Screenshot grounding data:
__________

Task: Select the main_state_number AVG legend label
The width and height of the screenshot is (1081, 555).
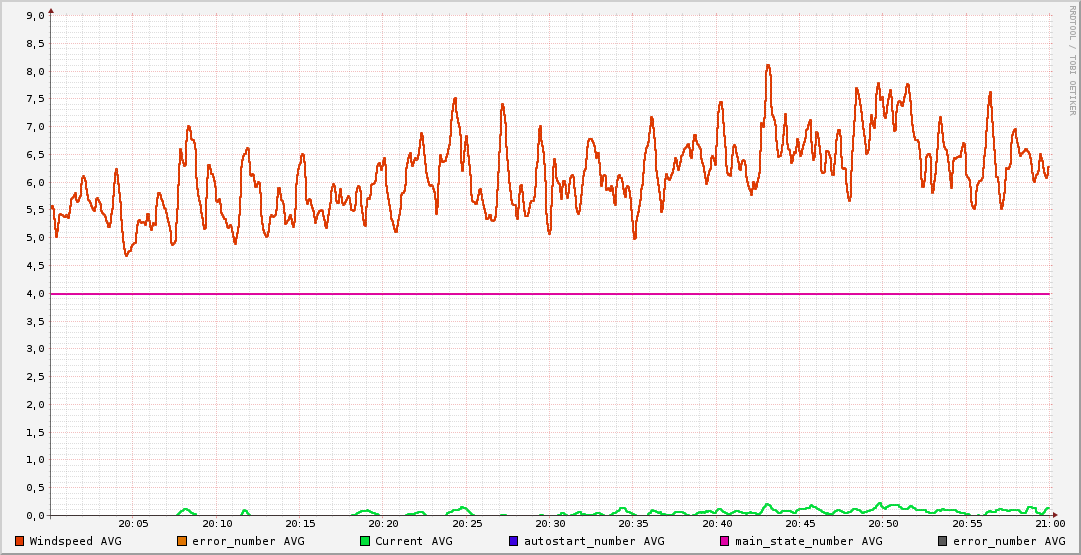Action: pos(801,541)
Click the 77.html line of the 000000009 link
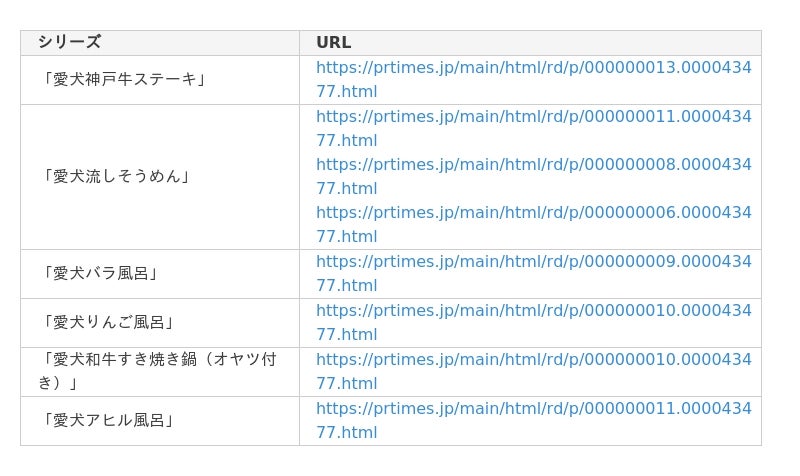 point(346,286)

__________

What the task asks:
Word for word, repeat all of the entries above, leaving out the pictures.

Exercise answer:
Task: Select the main_state_number AVG legend label
The width and height of the screenshot is (1081, 555).
Action: pos(801,541)
Click the 77.html line of the 000000009 link
 point(346,286)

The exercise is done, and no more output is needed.